* _WORK INSTRUCTIONS_: Please retype, word for word, the line containing "At what coordinates should I click to accomplish: Click" and every line after it through the end of the records, leaving out all pictures.

* _INPUT_:
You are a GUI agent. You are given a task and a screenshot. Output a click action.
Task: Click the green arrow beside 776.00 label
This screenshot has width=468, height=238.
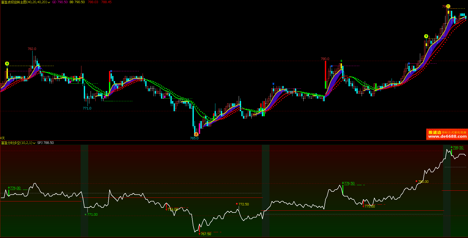(x=9, y=188)
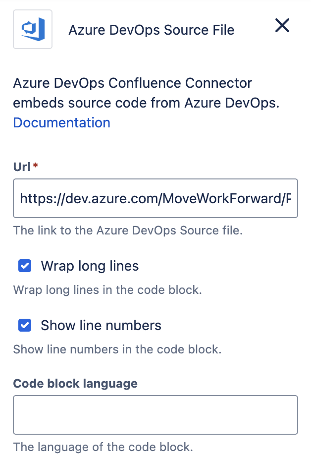
Task: Click into the Url input field
Action: 155,198
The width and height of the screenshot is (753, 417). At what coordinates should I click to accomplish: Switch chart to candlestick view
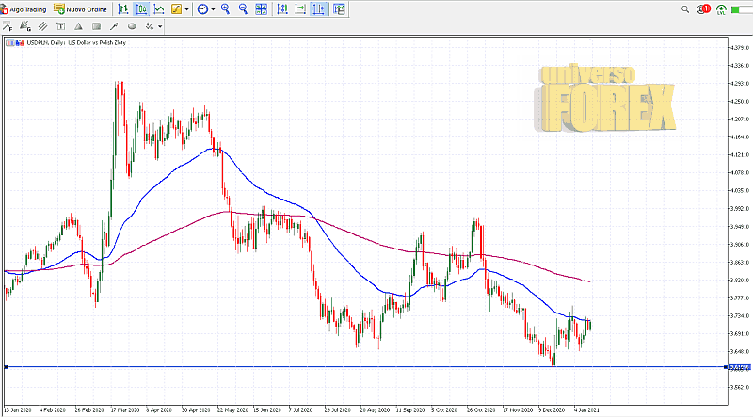tap(141, 8)
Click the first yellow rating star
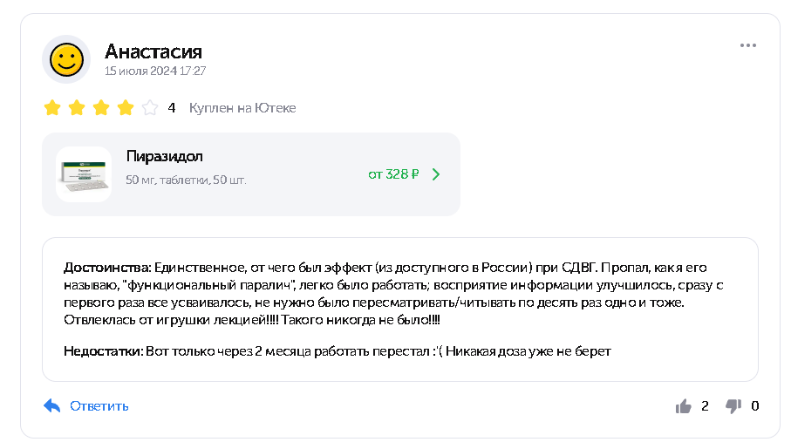 point(52,108)
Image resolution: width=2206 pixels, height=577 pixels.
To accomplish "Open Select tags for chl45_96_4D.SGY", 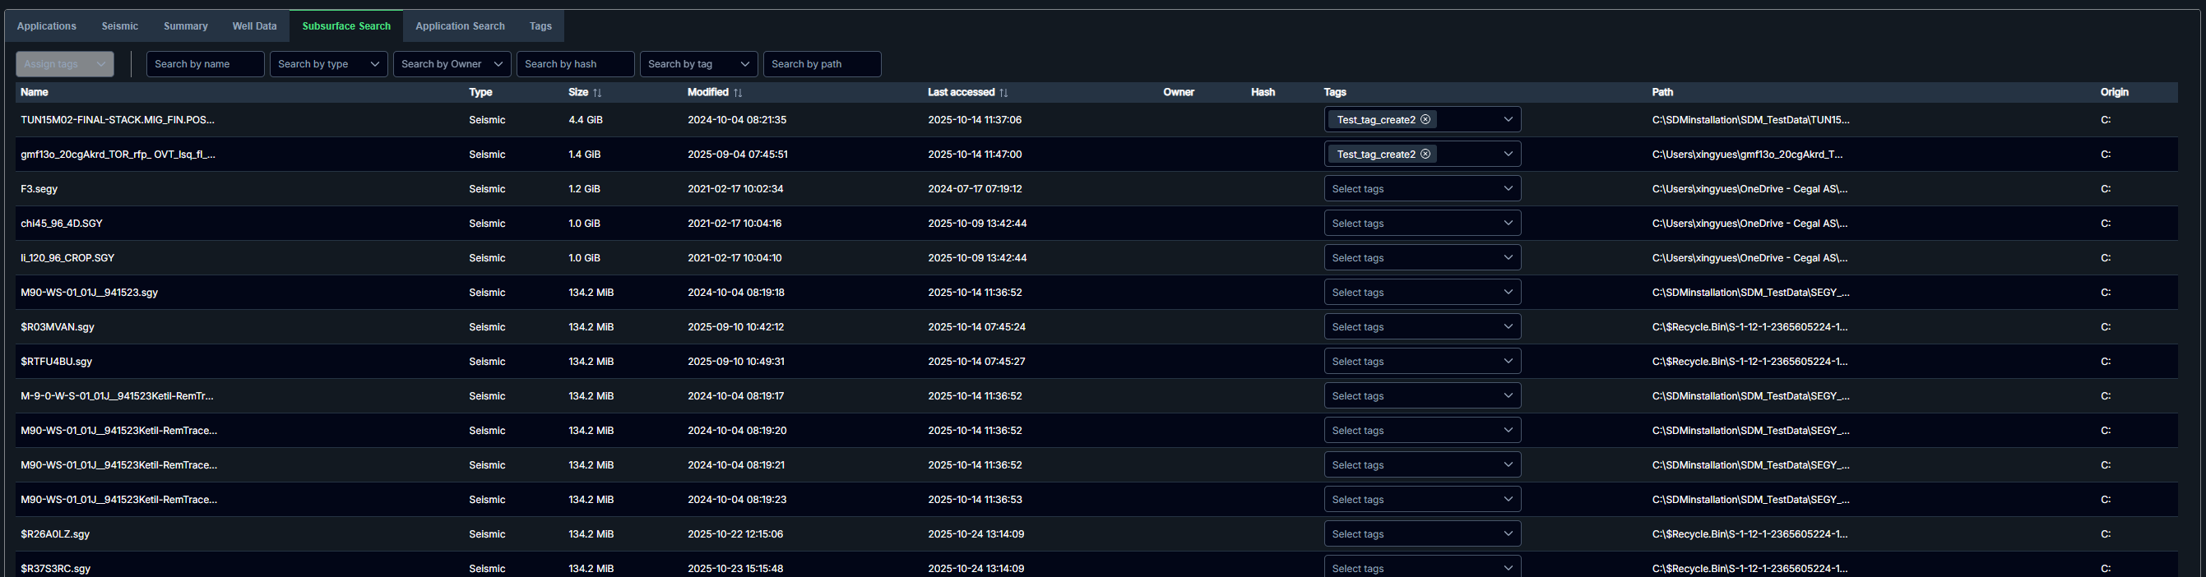I will 1422,223.
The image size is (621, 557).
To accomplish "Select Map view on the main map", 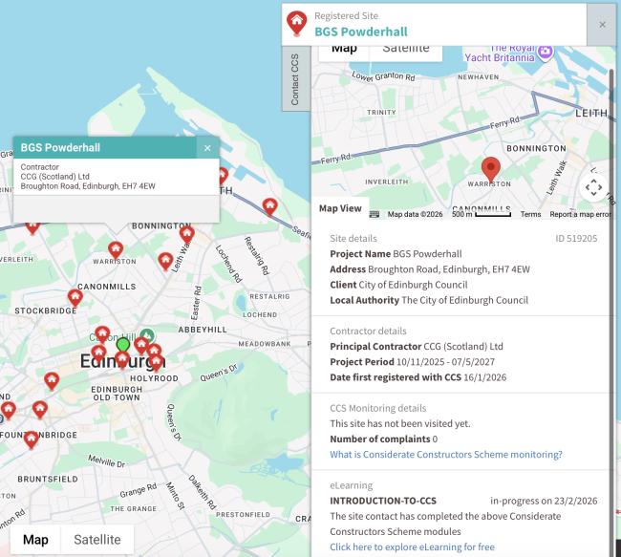I will tap(35, 539).
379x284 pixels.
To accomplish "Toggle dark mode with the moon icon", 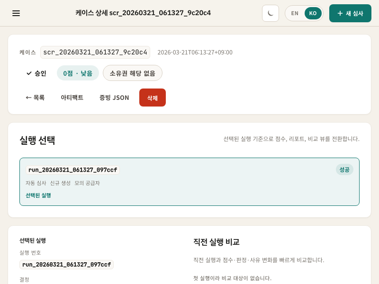I will click(x=271, y=13).
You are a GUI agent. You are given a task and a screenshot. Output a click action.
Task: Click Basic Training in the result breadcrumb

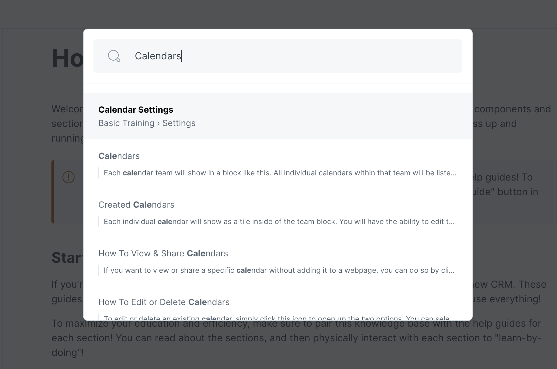[x=126, y=123]
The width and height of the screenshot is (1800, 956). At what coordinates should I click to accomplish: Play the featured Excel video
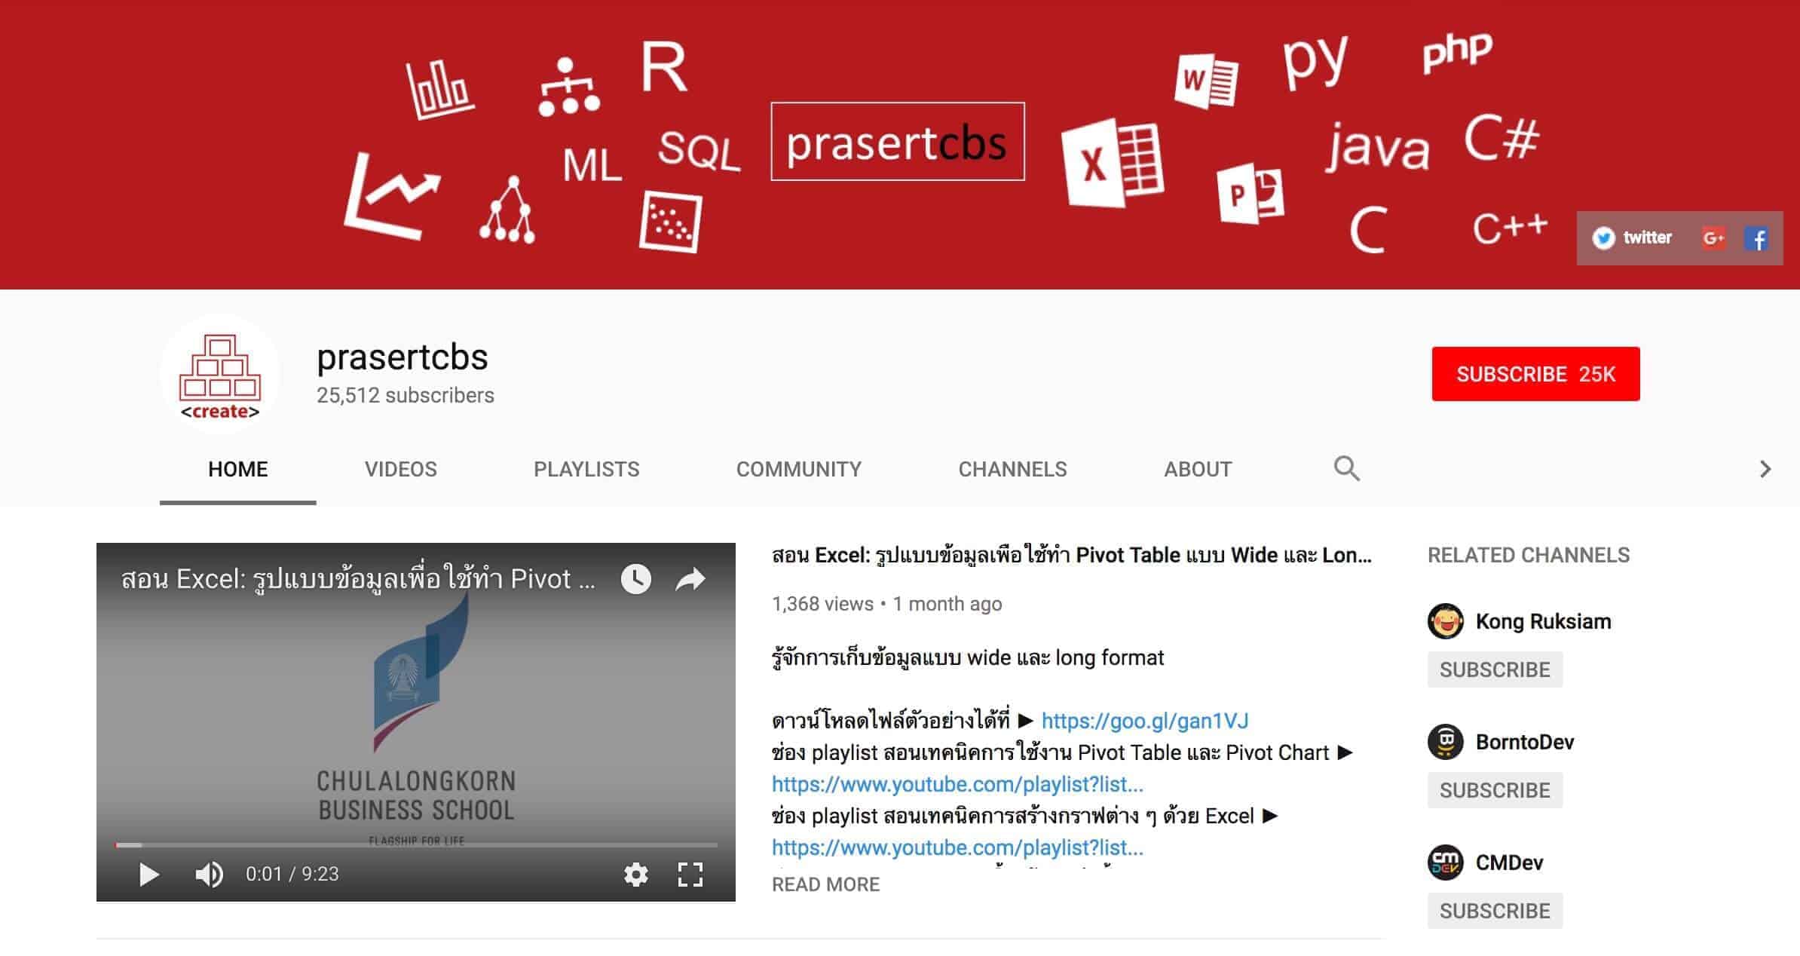(148, 874)
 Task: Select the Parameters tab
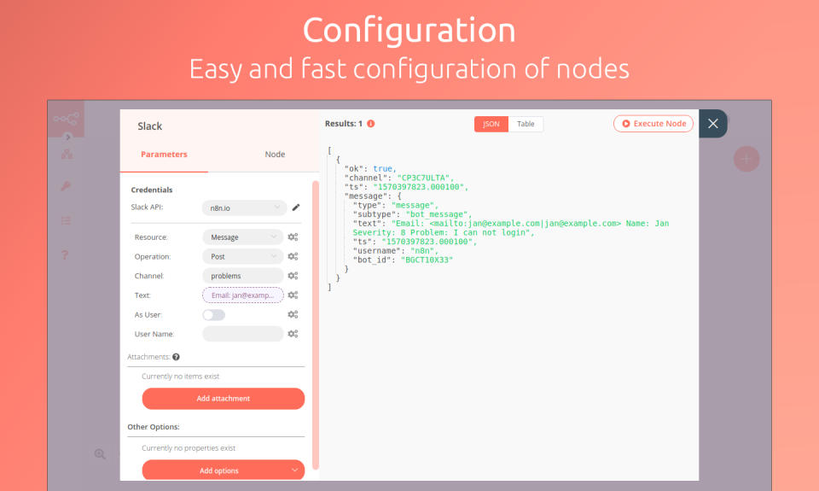[164, 155]
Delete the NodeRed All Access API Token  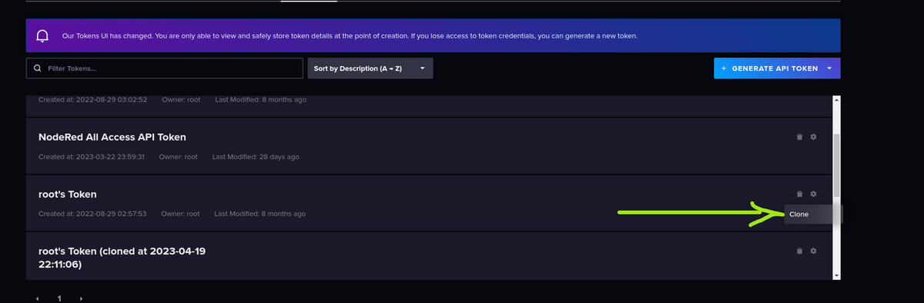point(799,137)
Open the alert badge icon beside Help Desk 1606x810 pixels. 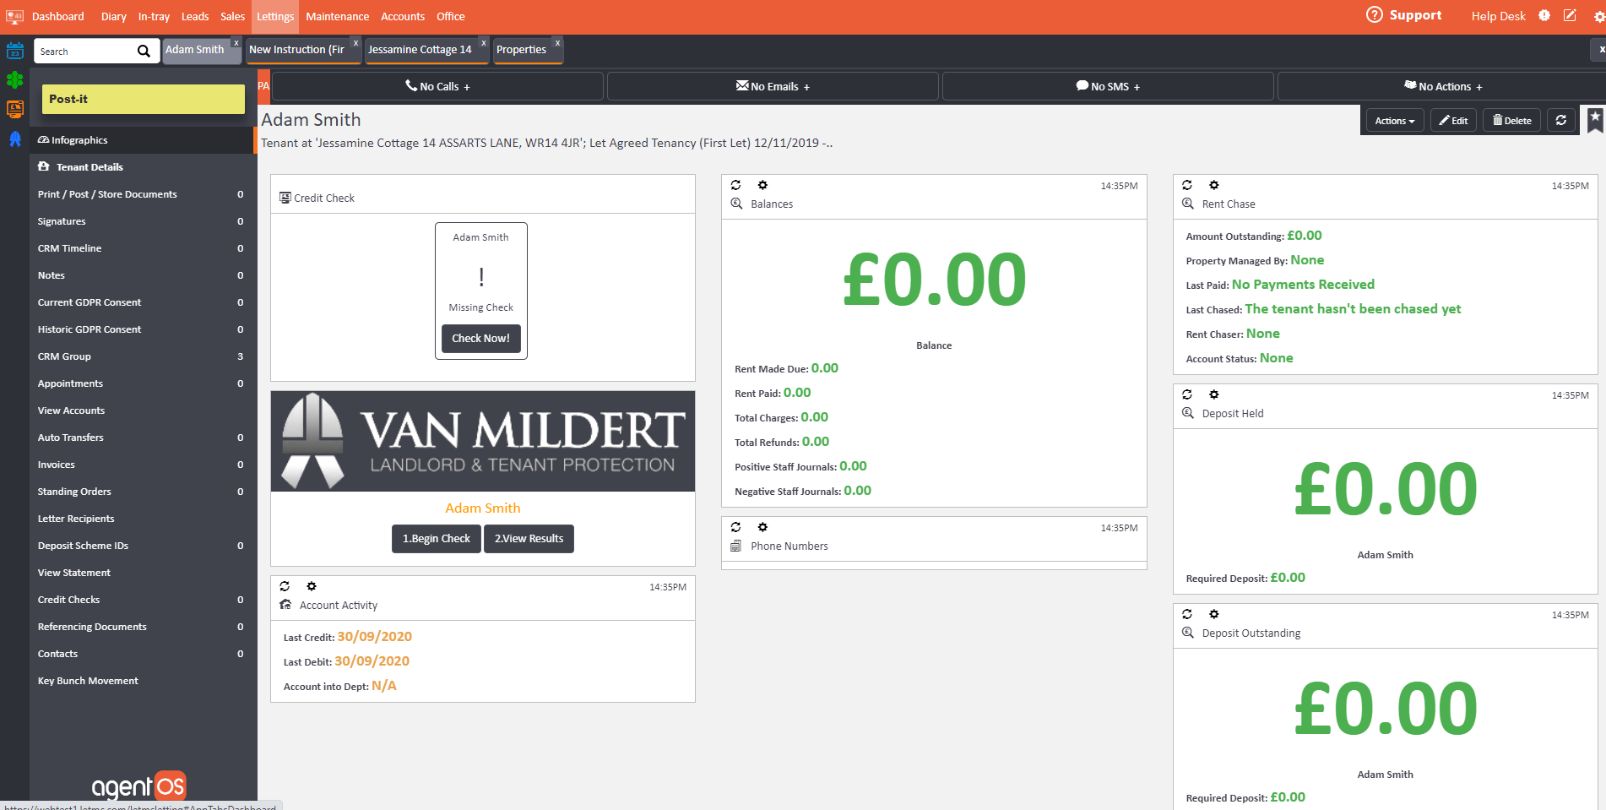pos(1544,16)
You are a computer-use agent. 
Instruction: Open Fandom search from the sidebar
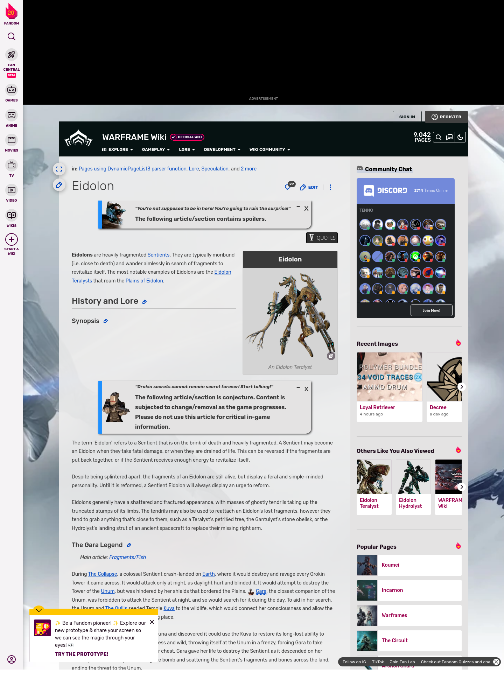pos(12,36)
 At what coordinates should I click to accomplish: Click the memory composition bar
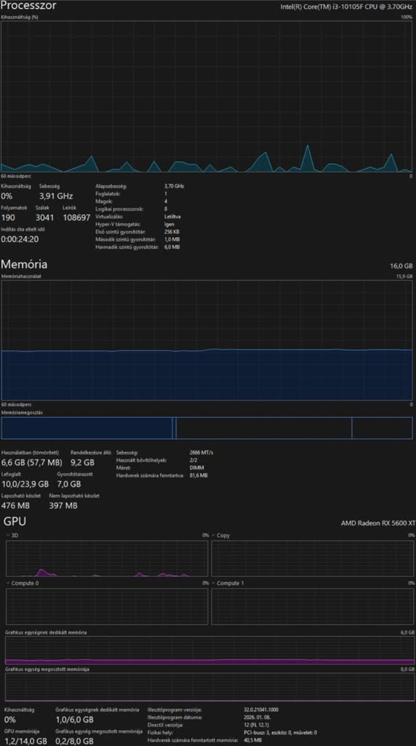click(207, 428)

* _COMPLETED TASK_:
 At what coordinates should I click to accomplish: Click the memory composition bar
click(207, 428)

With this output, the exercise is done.